> _Selected passage_
..............................

Archive for the 'posts' Category

If You’re a Gadget and You Know It Clap Your Hands

Aug 02 2011 Published by under posts

from among the R-U-IN?S:

When developers of digital technologies design a program that requires you to interact with a computer as if it were a person, they ask you to accept in some corner of your brain that you might also be conceived of as a program. When they design an internet service that is edited by a vast anonymous crowd, they are suggesting that a random crowd of humans is an organism with a legitimate point of view.

Lanier, Jaron. You are not a gadget: a manifesto. Knopf, 2010. 7. eBook.

..............................

> _Extracted data_
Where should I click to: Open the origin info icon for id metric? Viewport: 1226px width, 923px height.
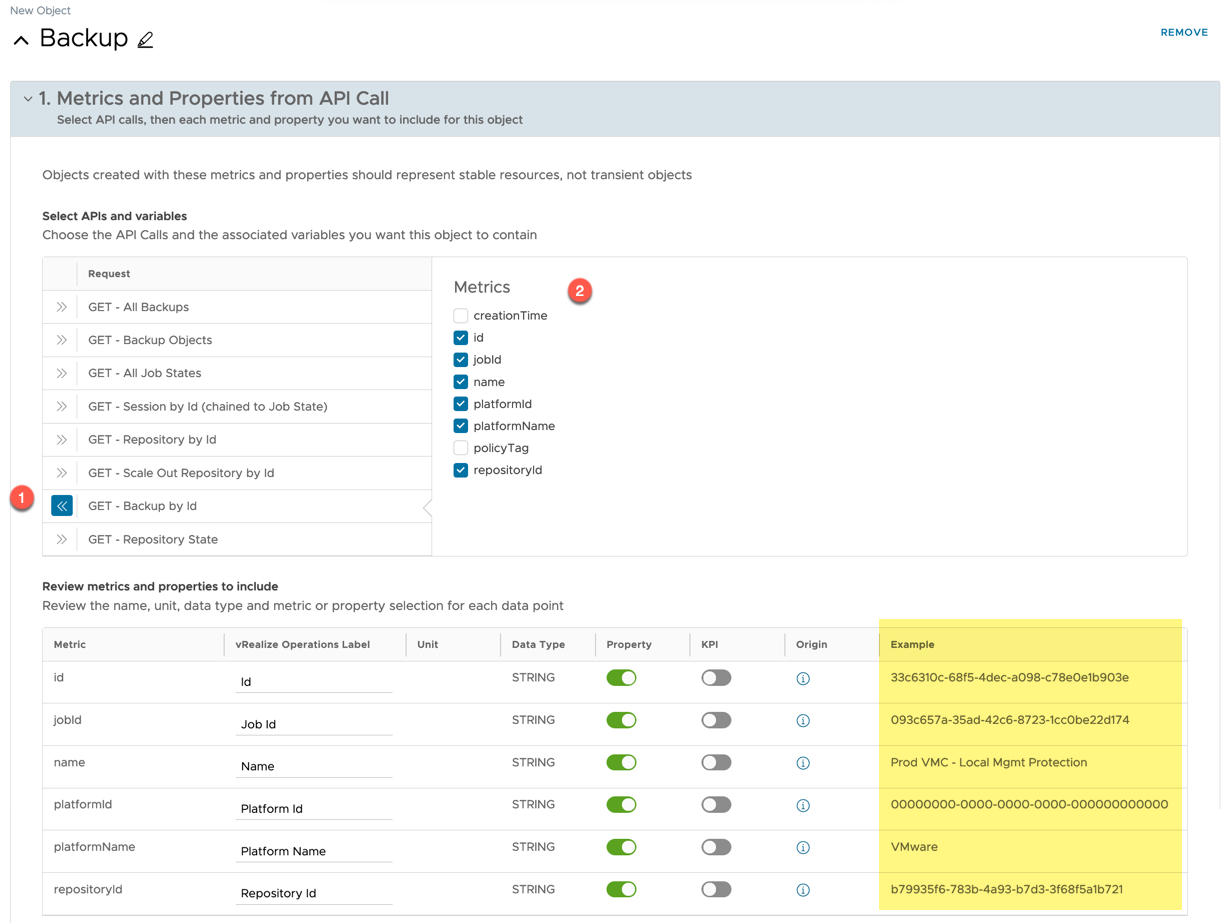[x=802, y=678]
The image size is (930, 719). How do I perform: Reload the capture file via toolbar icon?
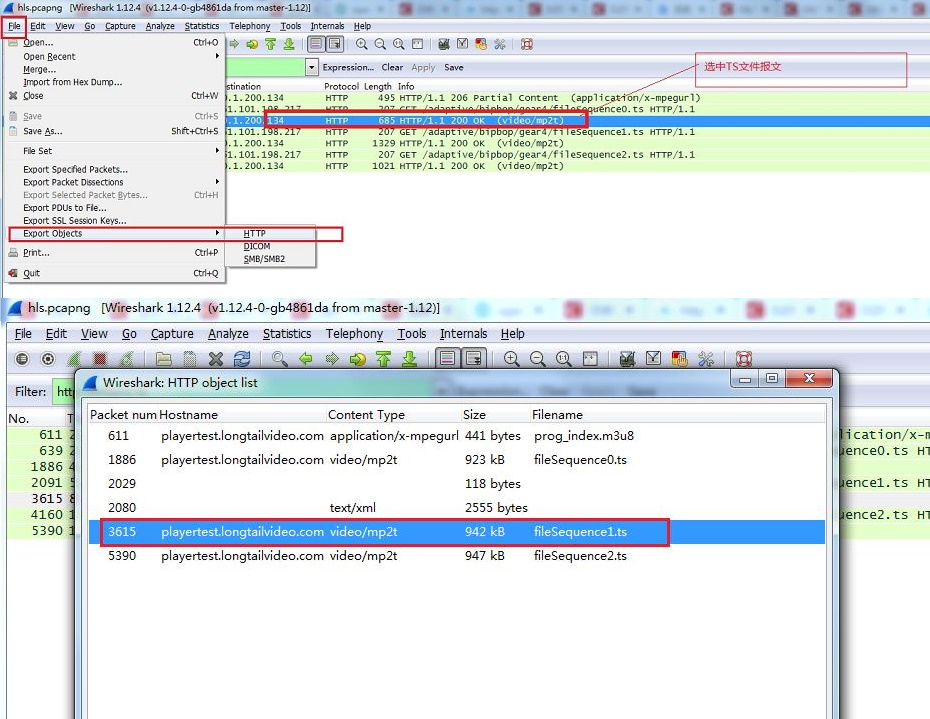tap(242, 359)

..............................

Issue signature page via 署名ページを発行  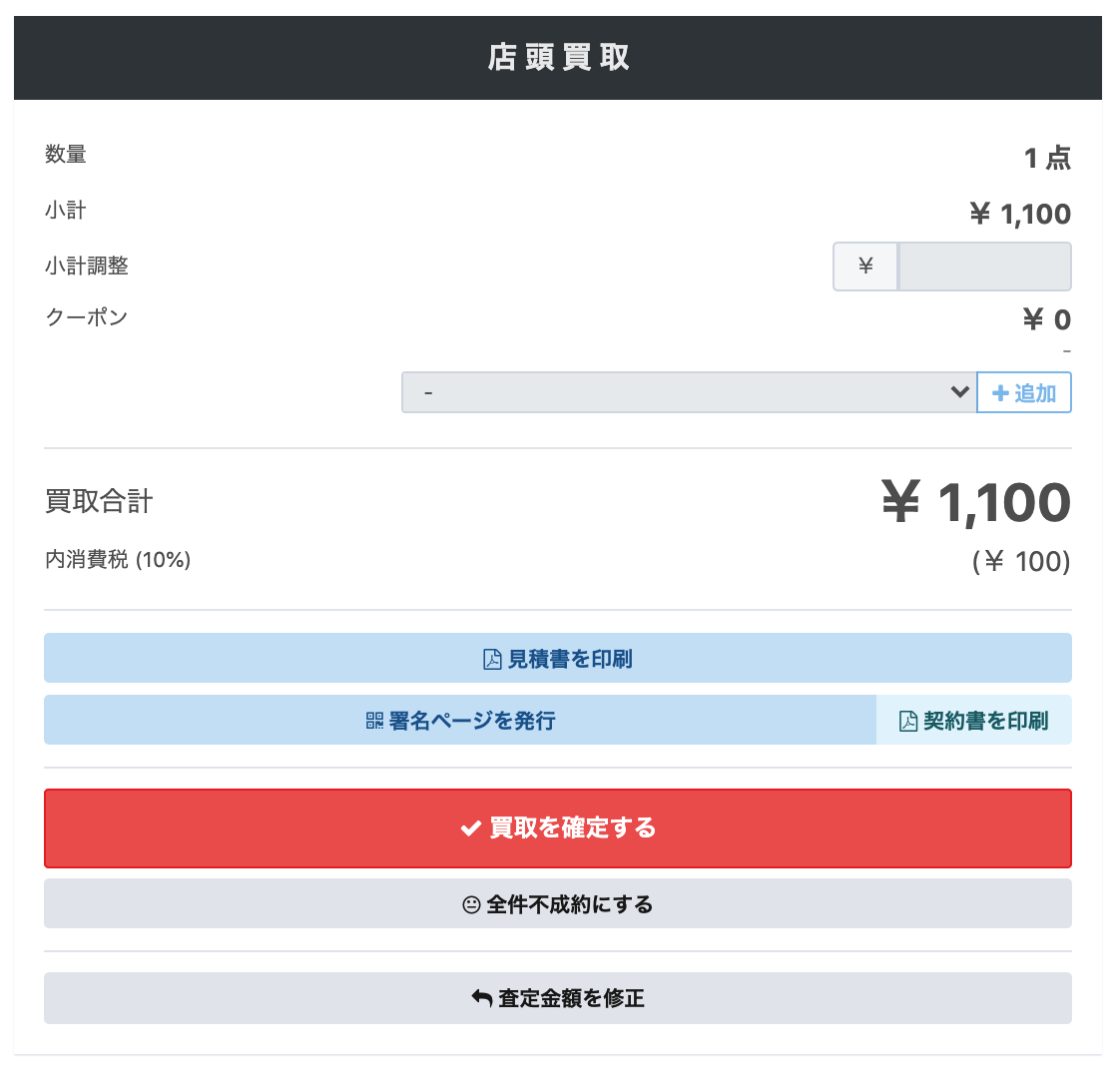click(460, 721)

..............................

> _Task goal_
From the blog post above, copy out the stretch from "When developers of" through "2010. 7. eBook." word for word.

> _Task result_
When developers of digital technologies design a program that requires you to interact with a computer as if it were a person, they ask you to accept in some corner of your brain that you might also be conceived of as a program. When they design an internet service that is edited by a vast anonymous crowd, they are suggesting that a random crowd of humans is an organism with a legitimate point of view.

Lanier, Jaron. You are not a gadget: a manifesto. Knopf, 2010. 7. eBook.